Unsatisfied still, he reached for his Bible and opened it at random, allowing God to decide which page would come under his eye. He’d done this thousands of times, probably wearing out the spines of several Bibles. Today, the page chosen by the Almighty was 1267, and the first words Peter saw were: ‘Do the work of an evangelist, make full proof of thy ministry.’ It was Paul’s exhortation to Timothy in 68 AD, but it was also God’s advice to Peter right now. Full proof of his ministry? What was full proof? Wasn’t he already doing as much as he could? Evidently not, or God wouldn’t have directed his gaze to these verses. But what else should or could he do? He scanned the rest of the page for clues. The word ‘learn’ recurred several times. He glanced across at page 1266. Another verse leapt out at him: ‘Study to shew thyself approved unto God.’ Study? Study the Bible? He’d devoted endless hours to that. So . . . what was God telling him to study?

He walked over to his window and peered through the glass. The sun had risen but was still quite low in the sky, half-blinding him with its glare. He cupped a hand against his brow. Out on the deserted tarmac, he saw an optical illusion of a legion of human bodies edging forward from behind a far wing of the base. He blinked to make the illusion vanish. It didn’t.
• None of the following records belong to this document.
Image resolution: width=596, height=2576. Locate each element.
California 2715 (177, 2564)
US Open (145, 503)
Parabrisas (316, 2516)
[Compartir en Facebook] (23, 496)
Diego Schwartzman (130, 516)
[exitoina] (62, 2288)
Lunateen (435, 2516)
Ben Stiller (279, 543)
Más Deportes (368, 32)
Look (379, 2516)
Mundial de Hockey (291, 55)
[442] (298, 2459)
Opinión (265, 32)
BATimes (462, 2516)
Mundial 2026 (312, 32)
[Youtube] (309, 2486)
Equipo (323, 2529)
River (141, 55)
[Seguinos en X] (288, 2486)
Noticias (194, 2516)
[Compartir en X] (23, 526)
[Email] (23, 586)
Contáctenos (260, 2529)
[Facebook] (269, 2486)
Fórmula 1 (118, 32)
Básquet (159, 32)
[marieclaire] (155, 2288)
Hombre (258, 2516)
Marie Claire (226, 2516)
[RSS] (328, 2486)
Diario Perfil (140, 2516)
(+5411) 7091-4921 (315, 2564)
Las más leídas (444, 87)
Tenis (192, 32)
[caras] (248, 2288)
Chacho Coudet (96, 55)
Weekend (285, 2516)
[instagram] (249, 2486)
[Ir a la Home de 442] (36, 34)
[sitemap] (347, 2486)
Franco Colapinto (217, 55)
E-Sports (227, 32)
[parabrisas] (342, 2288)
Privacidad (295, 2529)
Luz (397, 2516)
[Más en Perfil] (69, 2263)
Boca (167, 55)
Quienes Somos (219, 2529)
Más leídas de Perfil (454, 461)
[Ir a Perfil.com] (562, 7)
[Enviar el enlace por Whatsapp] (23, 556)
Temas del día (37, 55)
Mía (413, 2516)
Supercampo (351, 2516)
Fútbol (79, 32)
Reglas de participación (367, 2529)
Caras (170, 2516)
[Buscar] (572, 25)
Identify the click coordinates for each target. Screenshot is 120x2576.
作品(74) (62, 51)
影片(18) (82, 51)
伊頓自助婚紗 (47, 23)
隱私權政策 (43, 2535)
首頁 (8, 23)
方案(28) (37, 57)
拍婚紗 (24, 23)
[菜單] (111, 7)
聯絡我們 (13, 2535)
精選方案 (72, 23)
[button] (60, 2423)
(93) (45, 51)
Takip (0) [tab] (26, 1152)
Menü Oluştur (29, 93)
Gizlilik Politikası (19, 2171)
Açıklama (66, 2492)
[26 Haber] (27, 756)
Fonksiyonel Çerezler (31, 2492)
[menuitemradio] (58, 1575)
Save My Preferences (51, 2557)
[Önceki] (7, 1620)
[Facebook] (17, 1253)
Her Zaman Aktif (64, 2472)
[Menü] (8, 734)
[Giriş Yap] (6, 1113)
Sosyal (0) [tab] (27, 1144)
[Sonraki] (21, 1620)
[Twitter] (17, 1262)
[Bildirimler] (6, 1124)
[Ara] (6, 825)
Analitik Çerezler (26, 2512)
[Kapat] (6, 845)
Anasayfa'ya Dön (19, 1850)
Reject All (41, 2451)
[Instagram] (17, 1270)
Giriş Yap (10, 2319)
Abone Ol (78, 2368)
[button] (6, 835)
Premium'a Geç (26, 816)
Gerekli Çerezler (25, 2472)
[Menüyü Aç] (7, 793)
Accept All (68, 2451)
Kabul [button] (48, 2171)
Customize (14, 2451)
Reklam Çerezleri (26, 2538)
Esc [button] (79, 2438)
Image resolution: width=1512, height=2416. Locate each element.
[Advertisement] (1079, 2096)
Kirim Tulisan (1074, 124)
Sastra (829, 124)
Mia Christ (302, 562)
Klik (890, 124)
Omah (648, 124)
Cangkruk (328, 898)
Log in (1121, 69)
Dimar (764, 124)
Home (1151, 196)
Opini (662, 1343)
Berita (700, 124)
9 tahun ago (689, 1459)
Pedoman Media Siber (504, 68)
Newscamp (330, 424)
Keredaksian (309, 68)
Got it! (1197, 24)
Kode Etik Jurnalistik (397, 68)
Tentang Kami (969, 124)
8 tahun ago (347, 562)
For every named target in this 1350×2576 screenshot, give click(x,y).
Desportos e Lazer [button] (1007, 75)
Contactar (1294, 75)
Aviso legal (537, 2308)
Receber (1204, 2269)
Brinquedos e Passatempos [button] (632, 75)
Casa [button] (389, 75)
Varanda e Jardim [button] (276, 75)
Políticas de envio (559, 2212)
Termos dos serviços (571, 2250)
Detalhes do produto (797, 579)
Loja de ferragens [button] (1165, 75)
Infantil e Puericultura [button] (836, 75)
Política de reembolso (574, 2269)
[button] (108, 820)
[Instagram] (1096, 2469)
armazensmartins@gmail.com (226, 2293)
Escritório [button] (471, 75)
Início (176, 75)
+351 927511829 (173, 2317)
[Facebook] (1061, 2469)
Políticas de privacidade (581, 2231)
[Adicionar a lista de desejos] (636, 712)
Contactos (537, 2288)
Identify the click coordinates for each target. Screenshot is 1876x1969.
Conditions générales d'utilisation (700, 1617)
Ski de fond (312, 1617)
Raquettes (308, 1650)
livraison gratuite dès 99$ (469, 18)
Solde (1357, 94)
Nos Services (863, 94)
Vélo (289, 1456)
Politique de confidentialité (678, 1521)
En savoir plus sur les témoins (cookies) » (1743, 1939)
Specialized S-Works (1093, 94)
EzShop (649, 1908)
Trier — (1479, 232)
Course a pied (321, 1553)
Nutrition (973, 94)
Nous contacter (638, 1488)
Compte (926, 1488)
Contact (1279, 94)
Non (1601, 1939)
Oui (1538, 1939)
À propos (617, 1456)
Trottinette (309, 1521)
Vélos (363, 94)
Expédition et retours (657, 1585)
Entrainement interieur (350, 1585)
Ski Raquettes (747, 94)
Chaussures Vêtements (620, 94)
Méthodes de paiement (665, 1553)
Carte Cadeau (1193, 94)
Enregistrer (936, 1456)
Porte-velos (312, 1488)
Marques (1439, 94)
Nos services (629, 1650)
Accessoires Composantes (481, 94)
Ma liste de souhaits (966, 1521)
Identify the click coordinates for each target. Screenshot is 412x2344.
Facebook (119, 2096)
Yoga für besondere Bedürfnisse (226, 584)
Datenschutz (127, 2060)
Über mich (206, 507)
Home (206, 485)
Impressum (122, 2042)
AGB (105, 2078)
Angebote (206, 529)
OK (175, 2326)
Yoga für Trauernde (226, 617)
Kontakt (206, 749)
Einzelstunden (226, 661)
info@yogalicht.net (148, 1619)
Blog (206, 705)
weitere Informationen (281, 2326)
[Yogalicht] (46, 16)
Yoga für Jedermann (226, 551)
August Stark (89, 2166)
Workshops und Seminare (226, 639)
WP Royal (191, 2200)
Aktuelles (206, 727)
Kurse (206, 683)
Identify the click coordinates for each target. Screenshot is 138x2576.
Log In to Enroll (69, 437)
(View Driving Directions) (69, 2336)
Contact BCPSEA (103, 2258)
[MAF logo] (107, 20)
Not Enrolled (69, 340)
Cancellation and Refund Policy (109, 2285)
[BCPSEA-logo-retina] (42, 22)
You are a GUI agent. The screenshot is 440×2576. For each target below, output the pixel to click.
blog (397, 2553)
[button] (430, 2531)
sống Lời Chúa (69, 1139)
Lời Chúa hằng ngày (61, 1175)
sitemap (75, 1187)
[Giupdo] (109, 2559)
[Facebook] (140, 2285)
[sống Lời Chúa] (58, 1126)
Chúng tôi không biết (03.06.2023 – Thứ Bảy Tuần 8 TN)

A few minutes later, he joined the throng of USIC personnel outside. It seemed the entire population of the base had left the building and was walking en masse towards the scrubland beyond the tarmac. Peter’s first thought was that this must be a fire drill, or that there’d been some sort of accident that had filled the base with toxic fumes. But everyone appeared relaxed and in good spirits. Some still carried mugs of coffee. A black man smiled at him and nodded; he was the guy who’d tossed Peter a muffin on the first day but whose name (Rude? Rooney?) Peter couldn’t quite retrieve. Two females he’d never been introduced to waved at him as well. An animated murmur rippled through the crowd. It was like a queue for a funfair or a concert.